Surprised that was all it had taken, Amanda didn’t look the gift horse in the mouth. Her focus was still on how she was going to get this girl to leave her alone with body. There was also the issue of what state the body would be in once she was done with it.
It wasn’t until they were half way down the hallway that Amanda realised the girl hadn’t made her sign in. Always in the past there had been a sign in process. But it had been awhile since she’d been here, perhaps their system had changed? She glanced about for cameras but could not see any. She doubted the council could afford anything hidden. Besides, given how Coal’s jobs had occasionally required them to pay a visit to the morgue, she suspected he, and the other aristocrats, preferred no one look to closely at what went on here. This time, however, she was going behind his back. Indeed, if it weren’t for the location the body had been found in, she would have suspected that it was Coal who put the body here. Truthfully, she still wasn’t certain that it wasn’t. Tonight she would find out though, and she’d get answers about exactly how Lily has been resurrected. Answers that maybe, just maybe could help her save Lily.
The morgue attendant took Amanda to an L shaped room where square silver drawers lined the walls. It was much colder in here than it had been outside. She felt her larger of her two satchels moving in response to the temperature drop, shivering maybe. It reminded her of what she had come here to do. She did not shiver, she had come prepared. Except, she still hadn’t figured out how to ensure enough time alone with the body.
“Cornelius O'Hara is in that one.” The girl pointed at one silver door, one square up from the floor. “I’ll leave you alone now.”

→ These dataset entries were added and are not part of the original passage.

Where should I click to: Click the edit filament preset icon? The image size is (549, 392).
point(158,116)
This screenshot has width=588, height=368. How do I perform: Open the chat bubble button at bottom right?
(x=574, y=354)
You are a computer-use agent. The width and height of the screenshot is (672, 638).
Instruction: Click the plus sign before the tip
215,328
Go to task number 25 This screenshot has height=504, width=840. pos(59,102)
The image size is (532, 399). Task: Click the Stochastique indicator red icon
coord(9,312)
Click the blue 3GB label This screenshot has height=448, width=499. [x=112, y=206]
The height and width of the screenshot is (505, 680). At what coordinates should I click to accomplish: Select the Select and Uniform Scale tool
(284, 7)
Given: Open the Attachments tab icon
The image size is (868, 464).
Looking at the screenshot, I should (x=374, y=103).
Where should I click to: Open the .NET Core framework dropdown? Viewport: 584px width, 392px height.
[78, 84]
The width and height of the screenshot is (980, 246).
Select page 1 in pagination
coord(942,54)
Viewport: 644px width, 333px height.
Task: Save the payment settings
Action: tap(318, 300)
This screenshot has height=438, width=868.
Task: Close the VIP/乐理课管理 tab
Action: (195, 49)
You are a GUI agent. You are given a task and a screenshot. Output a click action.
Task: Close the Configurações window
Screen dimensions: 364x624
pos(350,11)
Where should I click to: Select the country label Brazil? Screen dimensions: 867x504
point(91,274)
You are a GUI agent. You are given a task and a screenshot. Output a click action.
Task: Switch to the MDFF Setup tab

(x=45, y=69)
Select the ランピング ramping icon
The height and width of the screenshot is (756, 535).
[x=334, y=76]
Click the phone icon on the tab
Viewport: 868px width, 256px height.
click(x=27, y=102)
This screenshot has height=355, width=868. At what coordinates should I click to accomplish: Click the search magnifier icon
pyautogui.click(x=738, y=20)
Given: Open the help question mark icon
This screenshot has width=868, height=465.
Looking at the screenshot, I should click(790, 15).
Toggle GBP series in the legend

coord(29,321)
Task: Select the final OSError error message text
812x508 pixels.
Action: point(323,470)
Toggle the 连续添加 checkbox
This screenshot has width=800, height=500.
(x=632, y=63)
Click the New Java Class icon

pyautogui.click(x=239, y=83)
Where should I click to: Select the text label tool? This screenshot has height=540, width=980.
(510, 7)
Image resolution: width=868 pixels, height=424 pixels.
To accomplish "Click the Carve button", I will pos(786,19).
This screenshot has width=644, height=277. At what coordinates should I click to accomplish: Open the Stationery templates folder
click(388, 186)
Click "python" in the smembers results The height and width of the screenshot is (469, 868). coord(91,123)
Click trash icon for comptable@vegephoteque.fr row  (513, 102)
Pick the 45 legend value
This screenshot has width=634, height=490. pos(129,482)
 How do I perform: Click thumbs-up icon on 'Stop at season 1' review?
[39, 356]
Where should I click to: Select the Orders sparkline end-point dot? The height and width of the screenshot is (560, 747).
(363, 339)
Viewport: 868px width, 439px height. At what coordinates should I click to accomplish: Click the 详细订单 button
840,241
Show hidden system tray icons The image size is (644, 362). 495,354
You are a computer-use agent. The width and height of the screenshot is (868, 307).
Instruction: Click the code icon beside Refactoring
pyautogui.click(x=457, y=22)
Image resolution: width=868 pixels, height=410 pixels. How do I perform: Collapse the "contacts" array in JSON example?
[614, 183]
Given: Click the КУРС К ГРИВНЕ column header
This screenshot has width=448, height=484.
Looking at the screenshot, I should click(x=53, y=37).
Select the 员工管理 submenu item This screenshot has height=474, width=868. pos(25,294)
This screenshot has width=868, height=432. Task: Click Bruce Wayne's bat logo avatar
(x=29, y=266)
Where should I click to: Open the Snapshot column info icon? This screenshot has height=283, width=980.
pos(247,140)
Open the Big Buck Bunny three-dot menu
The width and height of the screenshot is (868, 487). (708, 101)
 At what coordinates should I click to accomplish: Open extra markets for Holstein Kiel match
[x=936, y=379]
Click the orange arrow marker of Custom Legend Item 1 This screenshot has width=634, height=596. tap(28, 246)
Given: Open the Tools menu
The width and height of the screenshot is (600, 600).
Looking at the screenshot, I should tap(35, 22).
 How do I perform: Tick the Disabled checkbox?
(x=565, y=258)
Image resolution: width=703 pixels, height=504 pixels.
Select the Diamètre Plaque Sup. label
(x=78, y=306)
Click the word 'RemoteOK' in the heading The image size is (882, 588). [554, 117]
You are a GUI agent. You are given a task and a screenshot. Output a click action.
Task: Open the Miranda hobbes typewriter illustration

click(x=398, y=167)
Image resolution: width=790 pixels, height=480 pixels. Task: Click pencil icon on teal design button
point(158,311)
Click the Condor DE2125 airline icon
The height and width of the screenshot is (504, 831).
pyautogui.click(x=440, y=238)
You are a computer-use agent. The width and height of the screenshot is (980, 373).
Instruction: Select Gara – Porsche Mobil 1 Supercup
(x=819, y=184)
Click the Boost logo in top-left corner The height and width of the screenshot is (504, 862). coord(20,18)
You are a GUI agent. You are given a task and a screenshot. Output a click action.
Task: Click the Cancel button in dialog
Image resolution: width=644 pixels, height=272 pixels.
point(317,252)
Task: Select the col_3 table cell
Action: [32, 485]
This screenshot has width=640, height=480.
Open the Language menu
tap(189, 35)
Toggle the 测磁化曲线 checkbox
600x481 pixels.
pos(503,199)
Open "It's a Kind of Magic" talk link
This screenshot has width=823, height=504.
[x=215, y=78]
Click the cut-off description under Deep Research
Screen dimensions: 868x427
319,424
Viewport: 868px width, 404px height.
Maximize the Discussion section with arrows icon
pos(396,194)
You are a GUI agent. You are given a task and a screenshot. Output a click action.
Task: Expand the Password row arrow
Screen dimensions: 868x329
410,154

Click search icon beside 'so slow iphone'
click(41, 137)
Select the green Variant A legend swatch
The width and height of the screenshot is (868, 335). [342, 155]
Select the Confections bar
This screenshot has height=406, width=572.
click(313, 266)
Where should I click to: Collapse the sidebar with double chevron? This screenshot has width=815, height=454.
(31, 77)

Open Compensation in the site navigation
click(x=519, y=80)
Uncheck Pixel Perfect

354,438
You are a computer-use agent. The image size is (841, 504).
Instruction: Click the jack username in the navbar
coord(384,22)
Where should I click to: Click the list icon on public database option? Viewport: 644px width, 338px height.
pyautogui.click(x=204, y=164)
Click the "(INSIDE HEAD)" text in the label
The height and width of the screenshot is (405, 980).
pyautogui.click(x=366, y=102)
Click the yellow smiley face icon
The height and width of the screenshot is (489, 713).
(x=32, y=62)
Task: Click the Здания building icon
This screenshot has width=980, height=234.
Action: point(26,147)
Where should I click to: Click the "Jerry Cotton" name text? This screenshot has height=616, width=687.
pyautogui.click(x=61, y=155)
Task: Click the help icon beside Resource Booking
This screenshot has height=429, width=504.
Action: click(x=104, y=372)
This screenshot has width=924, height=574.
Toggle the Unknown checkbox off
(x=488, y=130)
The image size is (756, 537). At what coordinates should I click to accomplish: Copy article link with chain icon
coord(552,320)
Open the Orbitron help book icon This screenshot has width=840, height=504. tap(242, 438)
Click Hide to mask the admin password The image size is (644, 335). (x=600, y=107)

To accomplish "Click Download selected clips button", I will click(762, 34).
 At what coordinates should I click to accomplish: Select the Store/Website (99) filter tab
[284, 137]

Amanda watched her go in surprise. She hadn’t expected that. Usually they waited unless you requested them to leave and that wasn’t a guarantee. Things had been weirdly easy tonight. Amanda didn’t dwell on it though. She had no idea how long the girl would be gone for and she planned to make the most of the time she could, even if it meant she got kicked out half way through. Resurrections were illegal without a license but she could burn any evidence quick enough if she needed to, then the most she might face was a charge for corpse desecration.
She had brought two bags with her. One full of ingredients, dried flowers and powders that she wasn’t sure were needed but which she dare not risk leaving out, as well as a book with incantations which she was also uncertain were necessary. She had begun to get a sense lately that it was less about the ingredients and more about the thought process but she couldn’t be certain, for thoughts were hard to replicate and seemed themselves somewhat related to the act of carrying out the spell. There was one thing however which she was certain of, and that was the blood. All spells required blood, whether the caster’s own or that of another.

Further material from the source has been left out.